[Record excerpts]
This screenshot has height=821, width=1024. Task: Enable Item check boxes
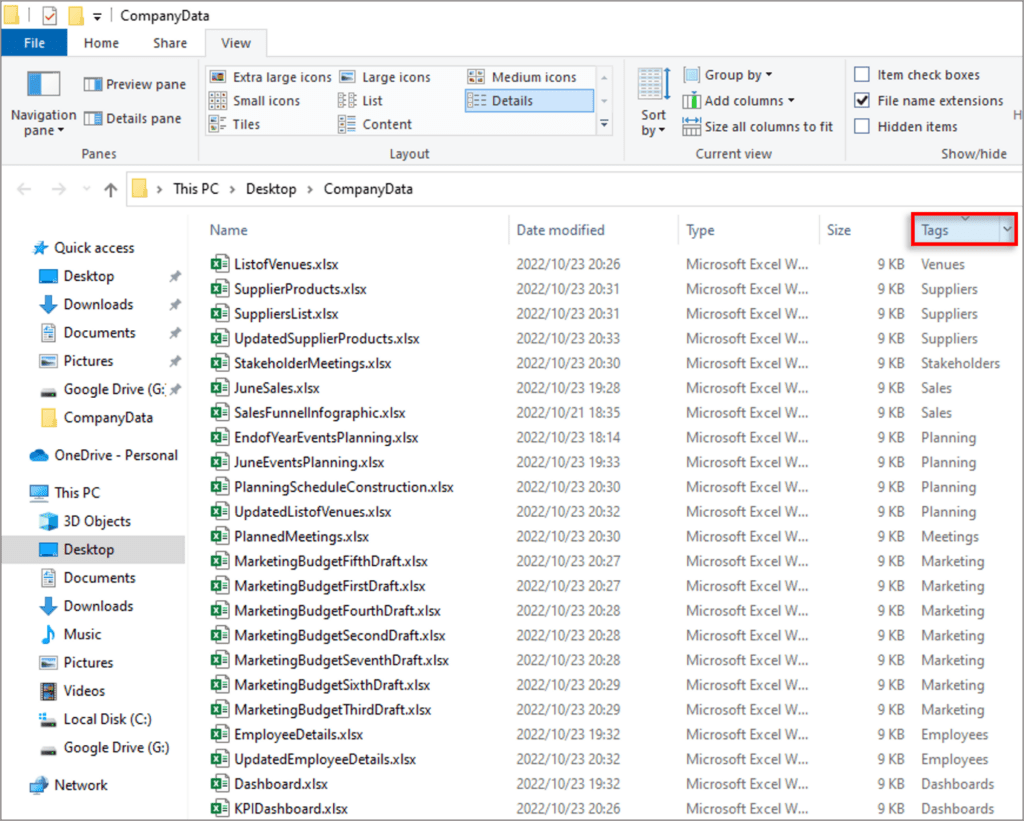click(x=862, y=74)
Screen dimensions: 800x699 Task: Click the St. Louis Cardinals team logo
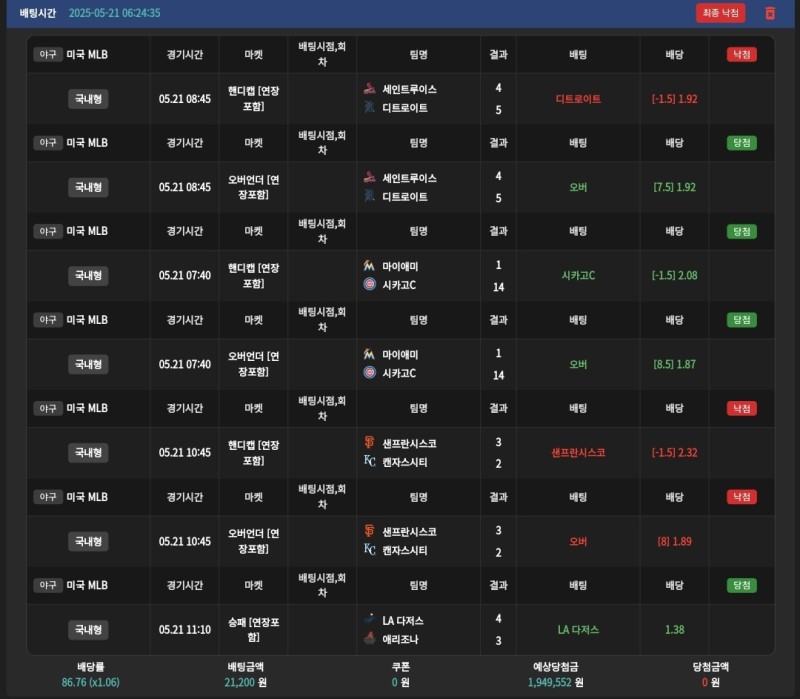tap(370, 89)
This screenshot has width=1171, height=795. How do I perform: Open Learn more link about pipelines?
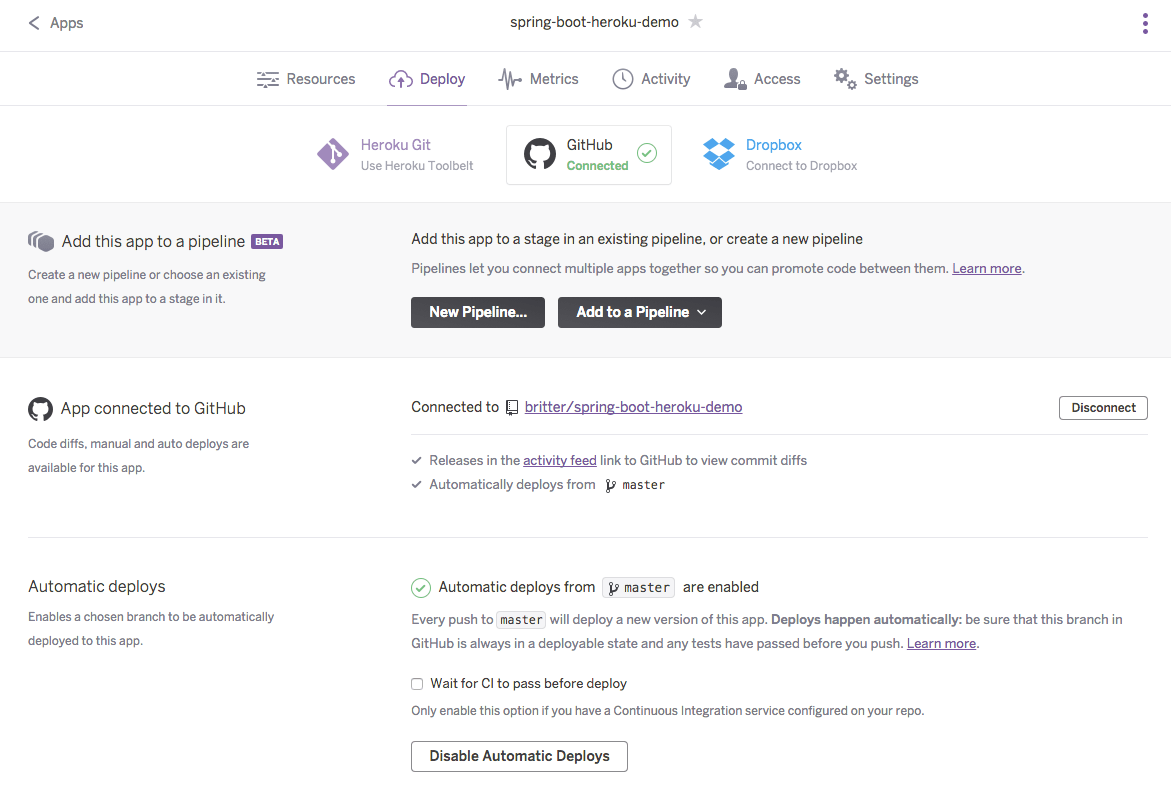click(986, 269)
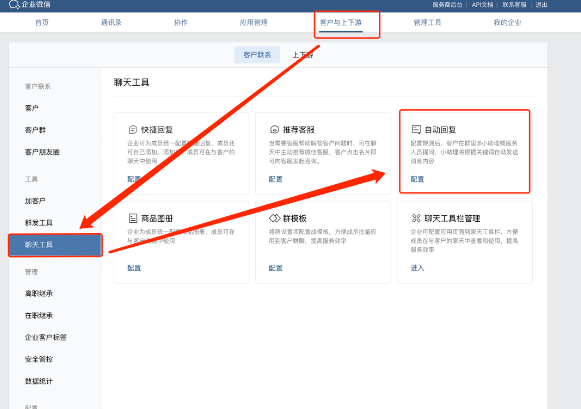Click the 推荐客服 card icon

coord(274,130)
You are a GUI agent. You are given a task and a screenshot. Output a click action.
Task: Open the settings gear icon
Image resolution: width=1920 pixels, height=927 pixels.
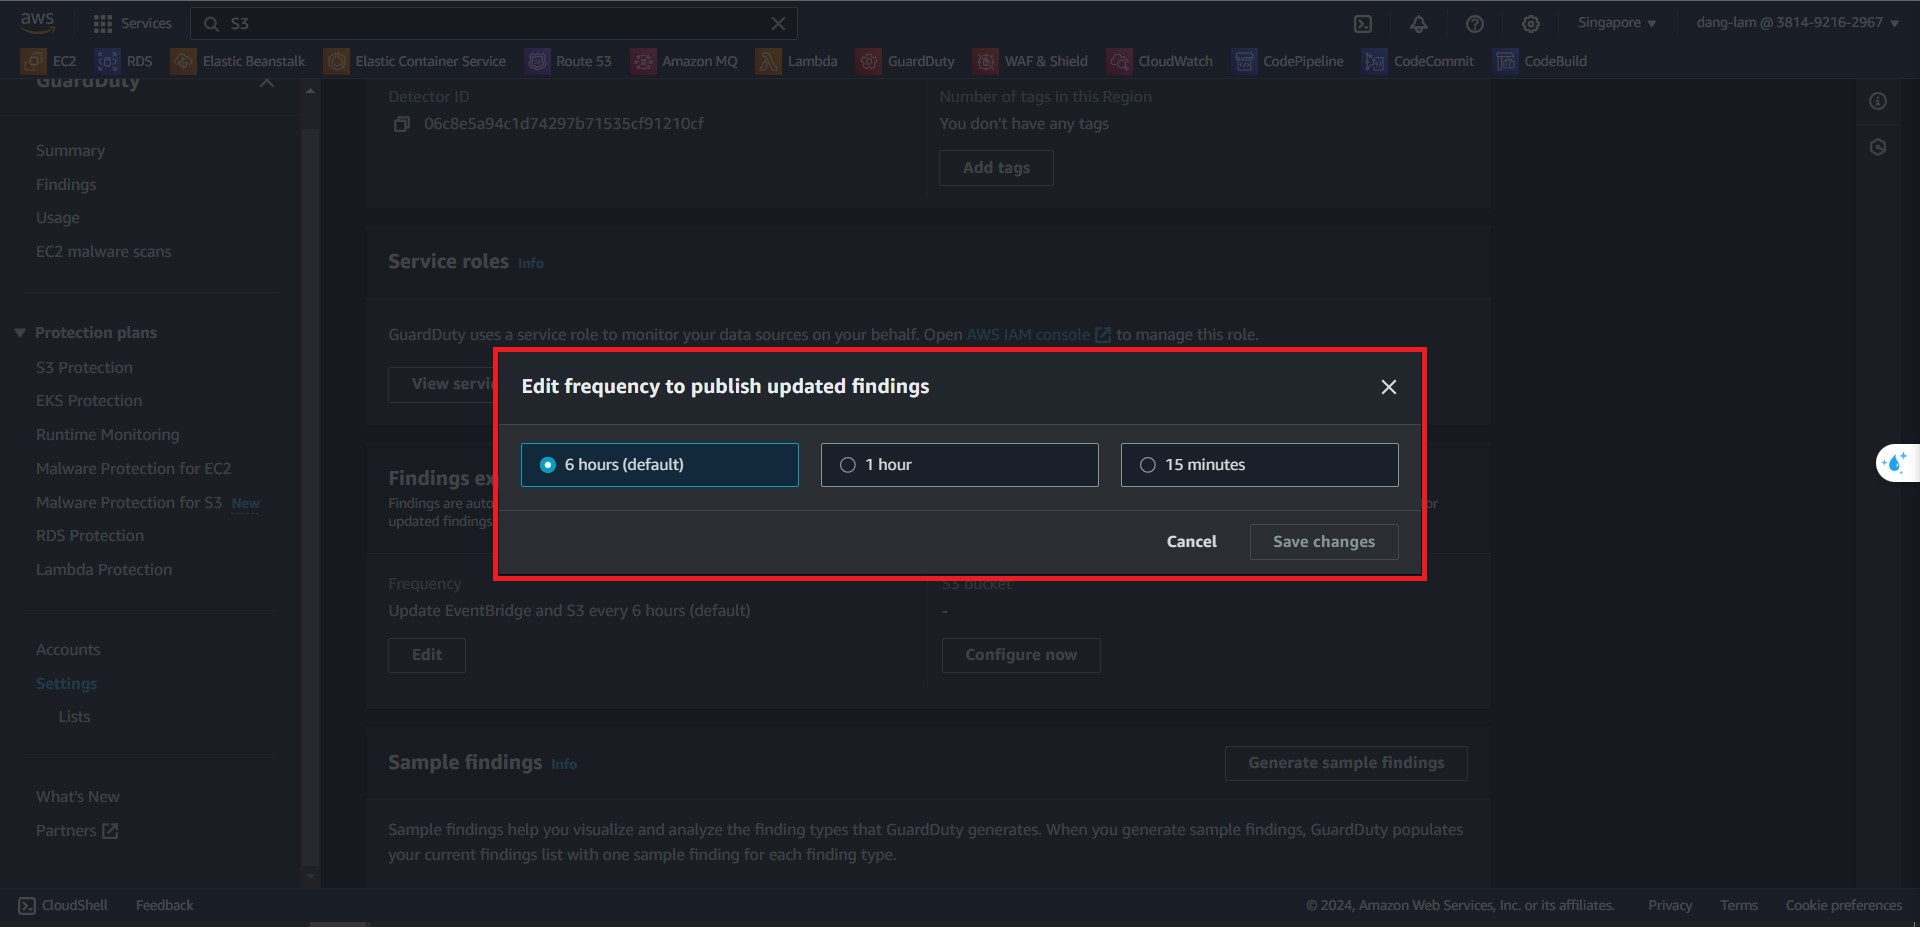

* * *

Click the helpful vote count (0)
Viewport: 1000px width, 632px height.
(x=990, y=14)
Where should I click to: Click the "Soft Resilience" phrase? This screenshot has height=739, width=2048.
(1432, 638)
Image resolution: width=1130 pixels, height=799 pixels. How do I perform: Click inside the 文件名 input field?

[Task item] In the entries above, every line from the line with "This screenshot has width=1171, height=795." to the line with "You are a GUI" is to be printed exactly, with both ends included and pictures excluded.

[Result for this exercise]
This screenshot has width=1171, height=795. How do I perform: Open Learn more link about pipelines?
click(986, 269)
Click the 推荐客服 card icon

coord(274,130)
You are a GUI agent. You are given a task and a screenshot. Output a click action.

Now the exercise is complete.